# Lexmark Z52



## mhritter (1. Dezember 2003)

Hallo, 
ich habe einen LEXMARK Z52 und hab folgendes Problem: ich habe die Tinte mittels Nachfüllset nachgefüllt. Anschließend Druckkopf gereinigt und Tinte wieder in den Drucker eingesetzt. 
Problem dabei: der Drucker versucht zwar zu drucken, auf Papier ist jedoch rein gar nichts; nicht mal ein Strich oder Punkt. Hab´die Düsen mit Wasser und mit Alkohol gereinigt, er druckt trotzdem nicht. 
Frage: hat jemand schon dieses Problem gehabt? Wer weis Rat? 
Herzlichen Dank schon mal im Voraus 

Michael


----------



## Whizzly (2. Dezember 2003)

Hiho,
hört sich verdächtig nach vertrockneter Tinte an... 
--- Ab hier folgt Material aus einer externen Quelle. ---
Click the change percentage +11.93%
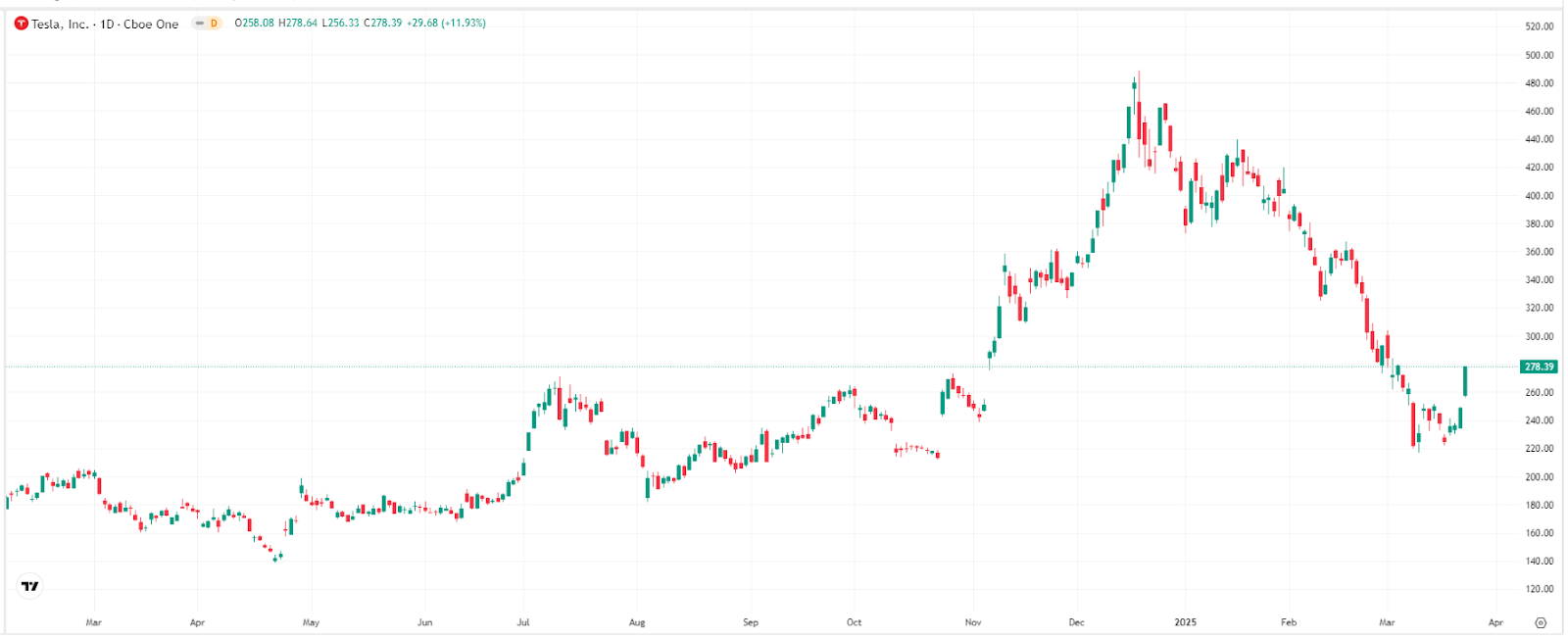Image resolution: width=1568 pixels, height=639 pixels. tap(463, 24)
Ich hab zwar solch ein Problem noch nicht gehabt, allerdings weiss ich, dass Lexmark Patronen verhältnismäßig schnell eintrocknen. Wenn also mehr als 2 Wochen zwischen Leergehen und Nachfüllen liegen, kanns schon passiert sein   

Hoffe ich konnte helfen

Whizzly


----------